La denuncia della Cgil

Siracusa, edilizia popolare nel degrado totale

Siracusa, edilizia popolare nel degrado totale

Intervenire sugli alloggi popolari rendendoli quanto meno dignitosi. Questo l’invito che il segretario generale della Cgil siracusana Roberto Alosi, la componente di segreteria provinciale Lucia Lombardo e Salvatore Zanghì responsabile Sunia, rivolgono all’amministrazione comunale. ” Buona parte degli alloggi popolari della città versano in condizioni pessime – scrivono – eppure il Comune, la cui disponibilità finanziaria è notoriamente esigua e quindi privo di possibilità di effettuare interventi di manutenzione, perde appuntamenti strategici e non partecipa a bandi con cui lo Stato ha stanziato fondi per milioni di euro destinati proprio al recupero di immobili popolari.
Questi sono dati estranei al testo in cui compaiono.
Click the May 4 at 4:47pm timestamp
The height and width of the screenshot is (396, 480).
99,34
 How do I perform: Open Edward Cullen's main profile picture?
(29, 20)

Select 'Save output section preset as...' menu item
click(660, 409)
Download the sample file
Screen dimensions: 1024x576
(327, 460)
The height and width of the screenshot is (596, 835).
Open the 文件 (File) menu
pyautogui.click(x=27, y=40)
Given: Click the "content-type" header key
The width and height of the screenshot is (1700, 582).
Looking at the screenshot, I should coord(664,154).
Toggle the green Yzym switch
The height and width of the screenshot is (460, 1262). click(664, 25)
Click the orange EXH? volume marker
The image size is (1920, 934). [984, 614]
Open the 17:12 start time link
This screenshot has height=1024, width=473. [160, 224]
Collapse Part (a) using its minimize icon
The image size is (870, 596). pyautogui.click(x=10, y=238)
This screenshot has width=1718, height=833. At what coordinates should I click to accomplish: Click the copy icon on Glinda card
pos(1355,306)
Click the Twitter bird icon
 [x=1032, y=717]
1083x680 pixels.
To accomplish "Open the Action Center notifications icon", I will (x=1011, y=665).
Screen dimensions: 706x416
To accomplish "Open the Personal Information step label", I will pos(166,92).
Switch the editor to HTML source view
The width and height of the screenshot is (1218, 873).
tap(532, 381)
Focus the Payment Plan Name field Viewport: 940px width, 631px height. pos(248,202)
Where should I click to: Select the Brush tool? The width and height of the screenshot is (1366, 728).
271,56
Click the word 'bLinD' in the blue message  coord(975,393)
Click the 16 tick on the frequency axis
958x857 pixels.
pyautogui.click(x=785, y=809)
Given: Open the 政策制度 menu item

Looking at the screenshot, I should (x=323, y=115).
L’Iacp di Siracusa – continuano – lo ha fatto, vedendosi ammettere a finanziamento progetti per oltre 2 milioni di euro per la sola città di Siracusa”. L’obiettivo, secondo gli esponenti sindacali, è duplice: ridare sicurezza a immobili in serie condizioni di precarietà, e offrire opportunità di lavoro. “L’assenza del decoro urbano, il senso di abbandono educativo e il vuoto di prospettiva abitativa, lavorativa e di sicurezza – conclude Il segretario della Cgil, Alosi – espongono fette rilevanti della nostra comunità al rischio concreto del malaffare e della criminalità”.